• **What to work on**: In the records, each line holding "agent" must be reported.

• **Data to examine**:

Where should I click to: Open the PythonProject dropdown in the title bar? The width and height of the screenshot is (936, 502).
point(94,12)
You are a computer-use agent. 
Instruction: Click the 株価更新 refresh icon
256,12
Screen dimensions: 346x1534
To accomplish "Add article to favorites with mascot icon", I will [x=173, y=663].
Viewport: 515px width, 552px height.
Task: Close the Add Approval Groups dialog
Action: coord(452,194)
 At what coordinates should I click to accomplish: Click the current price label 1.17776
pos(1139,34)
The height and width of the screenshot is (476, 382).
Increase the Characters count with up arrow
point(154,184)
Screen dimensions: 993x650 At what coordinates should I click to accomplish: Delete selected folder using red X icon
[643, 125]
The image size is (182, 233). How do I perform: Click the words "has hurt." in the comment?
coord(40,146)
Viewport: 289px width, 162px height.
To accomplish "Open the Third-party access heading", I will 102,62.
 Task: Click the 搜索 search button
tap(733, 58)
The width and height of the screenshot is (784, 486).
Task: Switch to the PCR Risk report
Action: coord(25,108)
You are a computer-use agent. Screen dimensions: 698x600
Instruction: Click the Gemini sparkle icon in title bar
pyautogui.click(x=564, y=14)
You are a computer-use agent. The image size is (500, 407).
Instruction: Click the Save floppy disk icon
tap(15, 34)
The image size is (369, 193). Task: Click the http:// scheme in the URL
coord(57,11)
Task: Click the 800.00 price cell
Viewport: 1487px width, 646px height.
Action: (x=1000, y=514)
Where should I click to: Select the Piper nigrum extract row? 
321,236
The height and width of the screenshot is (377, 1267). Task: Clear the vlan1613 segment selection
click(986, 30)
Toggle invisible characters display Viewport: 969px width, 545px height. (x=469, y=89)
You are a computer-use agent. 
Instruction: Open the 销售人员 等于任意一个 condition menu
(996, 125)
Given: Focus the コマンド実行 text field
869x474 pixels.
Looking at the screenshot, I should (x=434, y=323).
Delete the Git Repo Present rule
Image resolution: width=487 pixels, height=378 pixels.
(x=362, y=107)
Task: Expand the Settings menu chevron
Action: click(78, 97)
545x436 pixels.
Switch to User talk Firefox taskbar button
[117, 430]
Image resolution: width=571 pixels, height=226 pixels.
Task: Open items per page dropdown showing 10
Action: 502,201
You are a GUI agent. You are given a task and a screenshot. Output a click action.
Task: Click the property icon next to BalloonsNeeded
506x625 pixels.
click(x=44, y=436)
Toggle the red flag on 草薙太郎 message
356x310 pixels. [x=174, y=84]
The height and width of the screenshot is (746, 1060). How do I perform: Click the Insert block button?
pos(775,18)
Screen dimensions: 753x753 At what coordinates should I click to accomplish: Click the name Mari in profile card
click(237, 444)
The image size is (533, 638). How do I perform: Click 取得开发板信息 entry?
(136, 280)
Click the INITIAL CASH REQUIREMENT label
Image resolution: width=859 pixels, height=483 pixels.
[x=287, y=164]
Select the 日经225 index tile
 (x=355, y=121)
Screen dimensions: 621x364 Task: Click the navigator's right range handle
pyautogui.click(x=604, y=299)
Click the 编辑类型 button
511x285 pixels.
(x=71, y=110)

• **Answer**:
You are a computer-use agent. 
You are a computer-use agent. Screen dimensions: 698x600
You are a computer-use agent. The image size is (500, 407).
You are a computer-use agent. 
You are a GUI agent. You are given a task and a screenshot. Output a click action.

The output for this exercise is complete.